▶ _Data to process_

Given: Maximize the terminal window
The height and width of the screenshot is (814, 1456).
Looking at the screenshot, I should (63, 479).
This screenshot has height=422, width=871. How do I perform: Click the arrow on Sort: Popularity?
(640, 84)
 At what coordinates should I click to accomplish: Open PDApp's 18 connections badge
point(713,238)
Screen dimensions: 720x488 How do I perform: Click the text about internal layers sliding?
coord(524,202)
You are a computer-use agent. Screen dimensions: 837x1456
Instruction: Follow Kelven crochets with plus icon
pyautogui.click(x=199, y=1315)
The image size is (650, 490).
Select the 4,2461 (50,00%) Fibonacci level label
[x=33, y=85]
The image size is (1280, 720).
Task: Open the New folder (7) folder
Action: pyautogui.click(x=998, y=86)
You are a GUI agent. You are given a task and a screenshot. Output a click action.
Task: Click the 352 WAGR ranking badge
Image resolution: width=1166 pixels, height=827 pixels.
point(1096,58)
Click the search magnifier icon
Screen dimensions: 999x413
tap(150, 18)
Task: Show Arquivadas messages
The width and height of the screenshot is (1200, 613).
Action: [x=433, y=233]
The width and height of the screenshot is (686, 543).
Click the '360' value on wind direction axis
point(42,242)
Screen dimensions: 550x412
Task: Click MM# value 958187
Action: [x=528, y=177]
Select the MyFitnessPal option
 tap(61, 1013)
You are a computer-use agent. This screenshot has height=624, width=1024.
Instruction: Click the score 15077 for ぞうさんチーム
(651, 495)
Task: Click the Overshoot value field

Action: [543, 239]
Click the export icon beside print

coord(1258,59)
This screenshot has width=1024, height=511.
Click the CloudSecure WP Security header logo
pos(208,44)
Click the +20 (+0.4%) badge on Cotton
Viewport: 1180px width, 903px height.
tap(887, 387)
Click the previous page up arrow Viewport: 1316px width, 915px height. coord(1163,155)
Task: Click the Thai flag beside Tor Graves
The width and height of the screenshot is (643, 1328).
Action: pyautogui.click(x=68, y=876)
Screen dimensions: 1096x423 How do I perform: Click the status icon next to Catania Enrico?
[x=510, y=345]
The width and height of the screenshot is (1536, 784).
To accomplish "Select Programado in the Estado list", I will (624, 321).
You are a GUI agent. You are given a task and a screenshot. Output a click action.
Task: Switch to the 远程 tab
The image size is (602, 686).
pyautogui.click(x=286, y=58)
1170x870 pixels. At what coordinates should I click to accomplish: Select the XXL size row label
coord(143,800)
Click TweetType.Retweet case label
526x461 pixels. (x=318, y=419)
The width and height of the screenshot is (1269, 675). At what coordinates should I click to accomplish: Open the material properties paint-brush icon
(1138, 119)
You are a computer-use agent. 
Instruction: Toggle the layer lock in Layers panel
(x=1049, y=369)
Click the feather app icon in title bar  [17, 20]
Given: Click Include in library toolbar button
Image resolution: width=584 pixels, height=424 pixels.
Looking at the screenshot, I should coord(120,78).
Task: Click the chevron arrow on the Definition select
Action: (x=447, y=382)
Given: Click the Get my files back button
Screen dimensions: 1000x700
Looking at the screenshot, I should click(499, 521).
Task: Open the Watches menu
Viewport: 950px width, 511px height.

▶ _Exercise objective_
What lines in the entries contain "button"? Report each one by copying it.

▶ _Your response_
Given: Click Include in library toolbar button
Given: Click the Get my files back button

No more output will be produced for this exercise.